## Set task 1
In the SQL code samples, which four social media platforms does the aggregates query count users for?
## Set task 2
Continue the SQL code samples from the last line shown.

## Source passage
SQL Code Samples

Table of Contents

Joins

This query retrieves counts of content scanned, flagged, and deleted for each active business user.

Highlights:

  • Joins: Combines BusinessCustomer, Business, and Content tables.
  • Filtering: Focuses only on businesses with an active status.
  • Aggregations: Counts distinct content scanned, flagged, and deleted for each business customer.
  • Grouping: Groups results by business customer ID and business name for clarity.

SELECT
    bc."userId" AS business_customer_id,
    b."name" AS business_name,
    COUNT(DISTINCT c."id") AS num_scanned_content,
    COUNT(DISTINCT CASE WHEN c."isFlagged" = true THEN c."id" END) AS num_flagged_content,
    COUNT(DISTINCT CASE WHEN c."isDeleted" = true THEN c."id" END) AS num_deleted_content
FROM
    public."BusinessCustomer" AS bc
LEFT JOIN
    public."Business" AS b ON bc."businessId" = b."id"
LEFT JOIN
    public."Content" AS c ON bc."userId" = c."userId"
WHERE
    b."businessStatus" = 'Active'
GROUP BY
    bc."userId", b."name"
ORDER BY
    business_customer_id;
        

Aggregates

This query calculates the number of distinct users connected to each social media platform.

Highlights:

  • Conditional Aggregation: Uses SUM(CASE...) to count users per platform.
  • Deduplication: Ensures only unique users per platform are considered.
  • Scalability: Can be extended easily for additional platforms.

SELECT 
    SUM(CASE WHEN "origin" = 'Facebook' THEN 1 ELSE 0 END) AS "FacebookUsers",
    SUM(CASE WHEN "origin" = 'Twitter' THEN 1 ELSE 0 END) AS "TwitterUsers",
    SUM(CASE WHEN "origin" = 'Instagram' THEN 1 ELSE 0 END) AS "InstagramUsers",
    SUM(CASE WHEN "origin" = 'Tiktok' THEN 1 ELSE 0 END) AS "TiktokUsers"
FROM 
    (SELECT DISTINCT "userId", "origin" FROM "Content") AS distinct_origins;
        

Common Table Expressions (CTEs)

This query uses a CTE to clean duplicate rows in the dataset.

Highlights:

  • CTE: Creates a temporary result set with row numbers for duplicate rows.
  • Partitioning: Groups rows by contentId, userId, and type to identify duplicates.
  • Row Numbering: Keeps the earliest entry based on the createdAt timestamp.

## Provided data
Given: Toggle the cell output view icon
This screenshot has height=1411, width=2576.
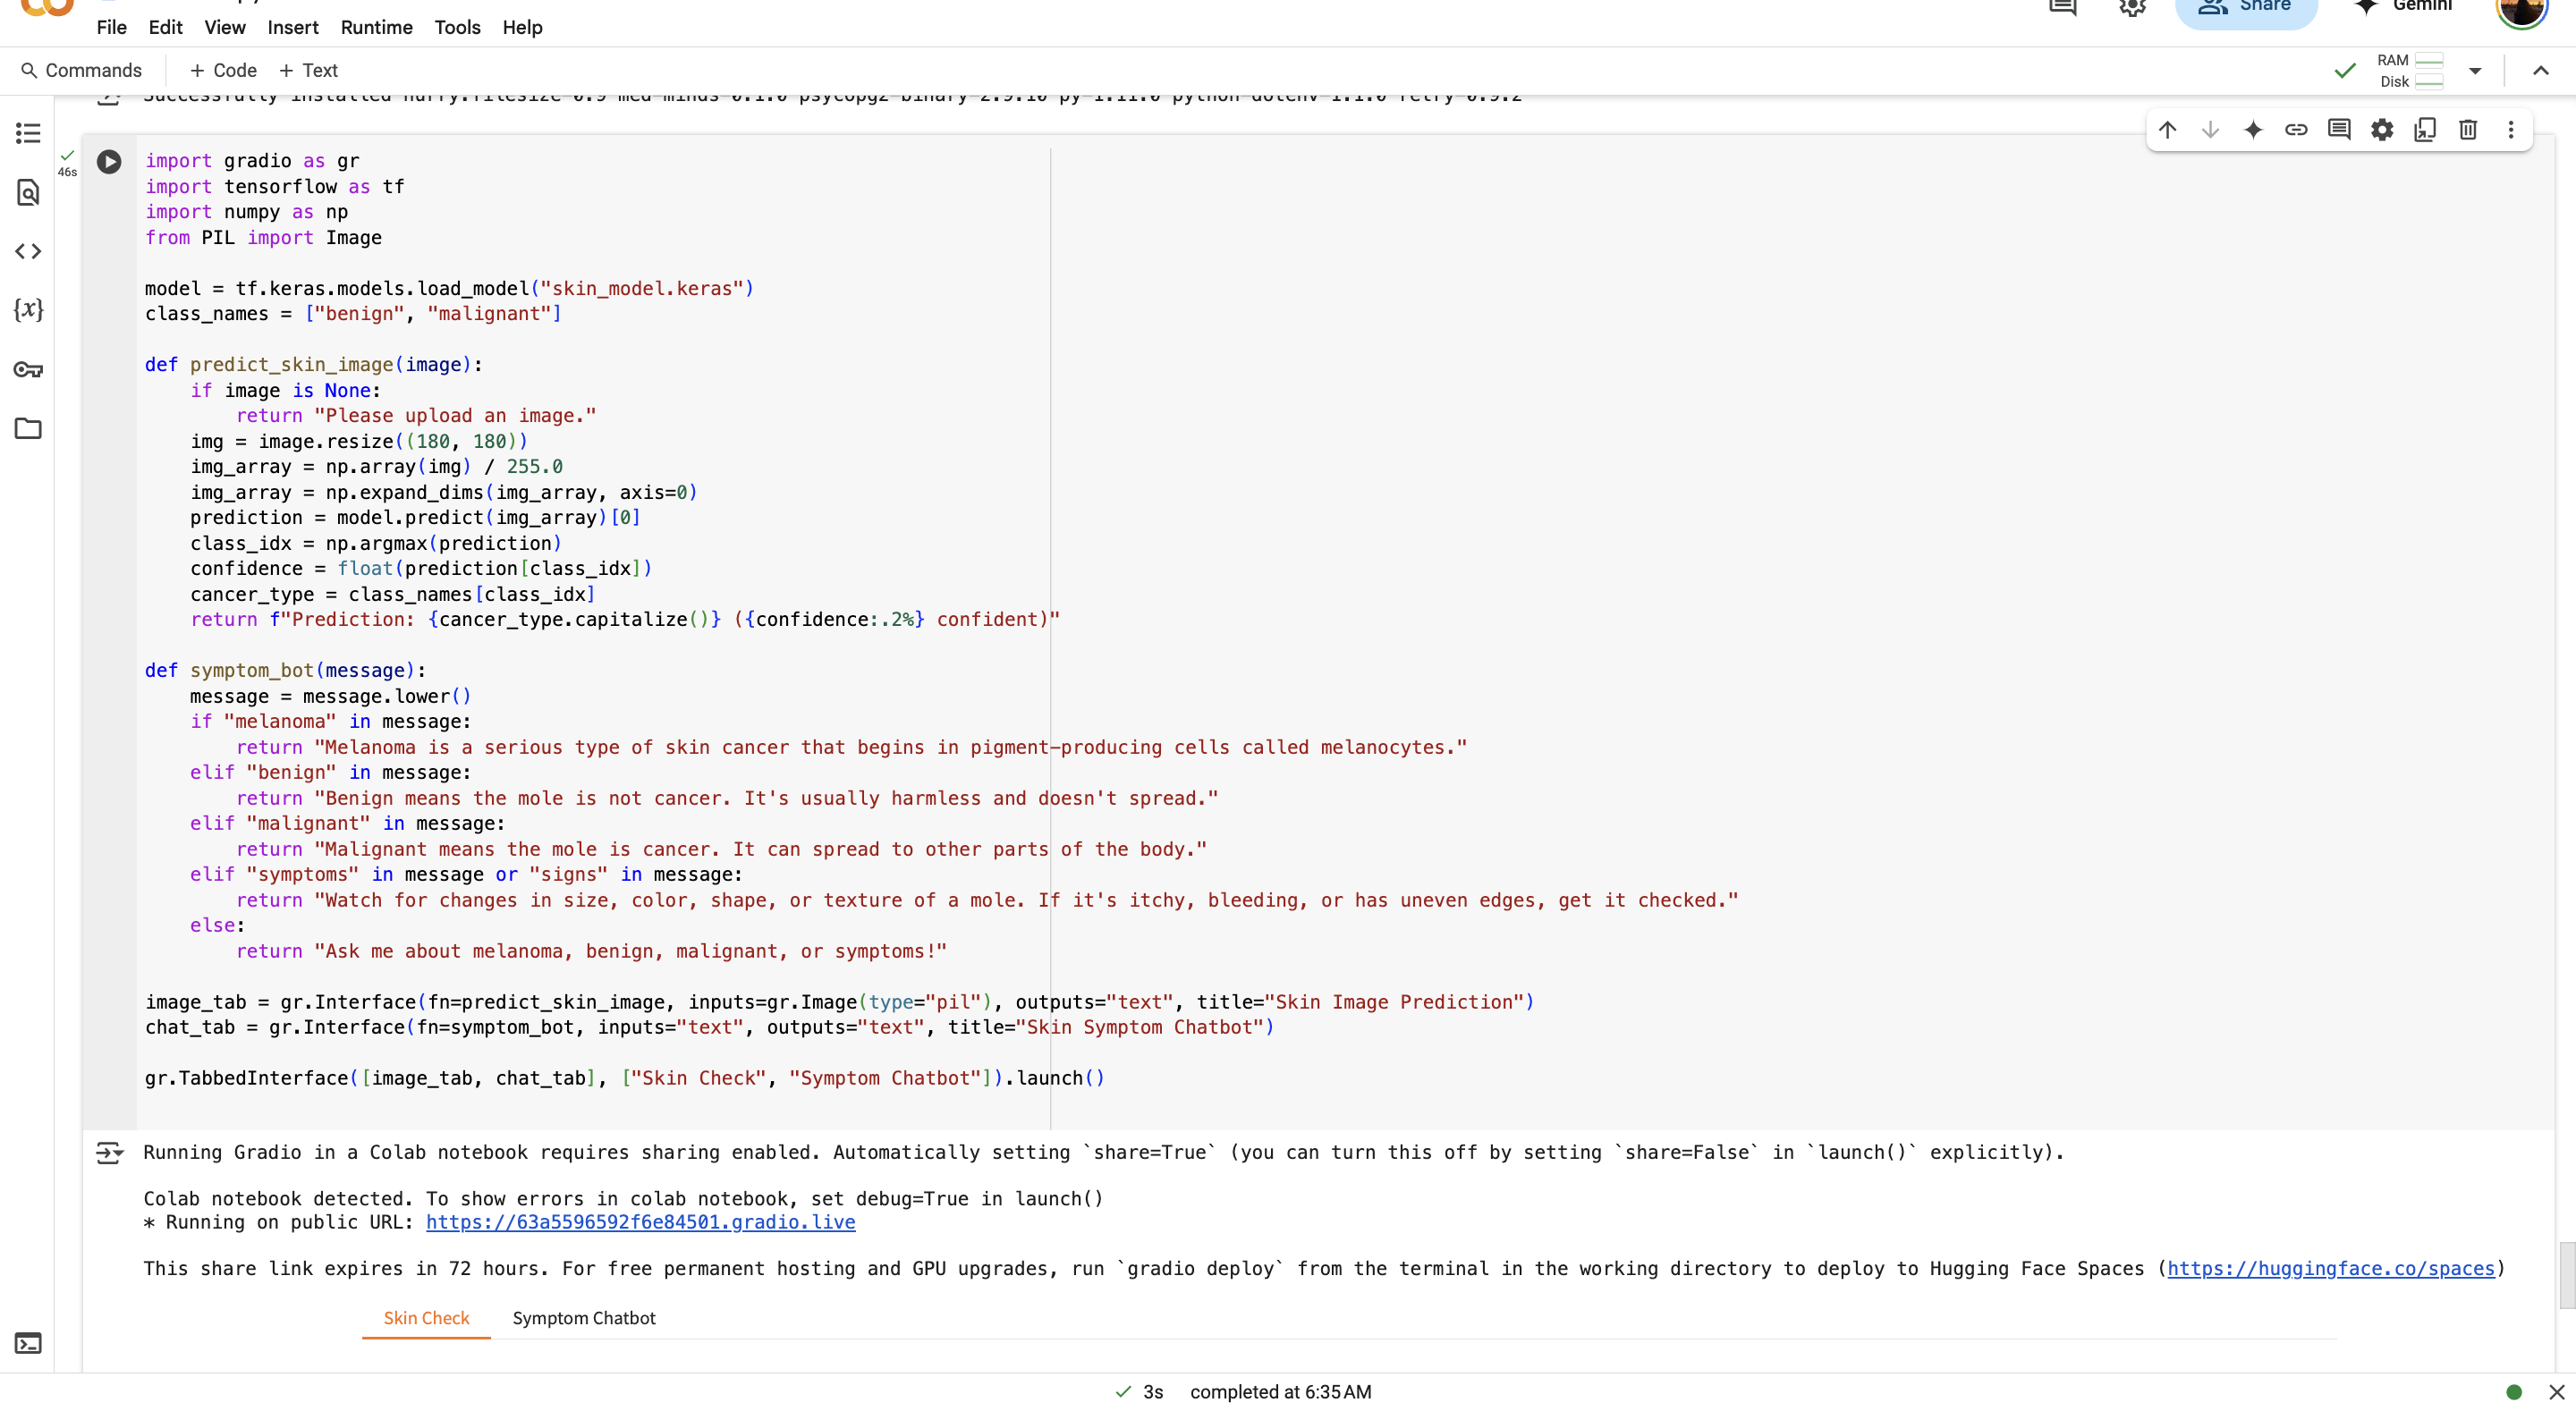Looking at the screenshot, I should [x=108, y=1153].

## Final result 1
Facebook, Twitter, Instagram, and Tiktok.

## Final result 2
  • Deletion: Removes rows where the row number exceeds 1, effectively deduplicating the dataset.

WITH cte AS (
    SELECT 
        "id",
        ROW_NUMBER() OVER (
            PARTITION BY "contentId", "userId", "type"
            ORDER BY "createdAt"
        ) AS row_num
    FROM public."ContentAnalysis"
)
DELETE FROM public."ContentAnalysis"
WHERE "id" IN (
    SELECT "id" 
    FROM cte 
    WHERE row_num > 1
);
        

Partitions

This query demonstrates how to use partitions for row-level operations, such as keeping only the earliest created record.

Highlights:

  • CTE: Temporarily calculates row numbers for duplicate rows.
  • Partitioning: Organizes duplicates by specific columns like contentId, userId, and type.
  • Row Numbering: Identifies the earliest entry for each duplicate set.
  • Deletion: Removes all rows except the first occurrence in each partition.

WITH cte AS (
    SELECT 
        "id",
        ROW_NUMBER() OVER (
            PARTITION BY "contentId", "userId", "type"
            ORDER BY "createdAt"
        ) AS row_num
    FROM public."ContentAnalysis"
)
DELETE FROM public."ContentAnalysis"
WHERE "id" IN (
    SELECT "id" 
    FROM cte 
    WHERE row_num > 1
);
        

Data Cleaning Techniques

This series of SQL commands demonstrates how to clean and standardize data.

Step 1: Remove Rows with Missing Critical Columns

Highlights:

  • Filtering: Deletes rows where critical columns like contentId, userId, or type are NULL.

DELETE FROM public."ContentAnalysis"
WHERE "contentId" IS NULL
   OR "userId" IS NULL
   OR "type" IS NULL;
        

Step 2: Handle Duplicate Rows

Highlights:

  • CTE: Identifies duplicate rows using row numbers.
  • Partitioning: Groups rows by contentId, userId, and type to detect duplicates.
  • Row Numbering: Keeps only the earliest row within each group.
  • Deletion: Removes duplicate rows based on the row number.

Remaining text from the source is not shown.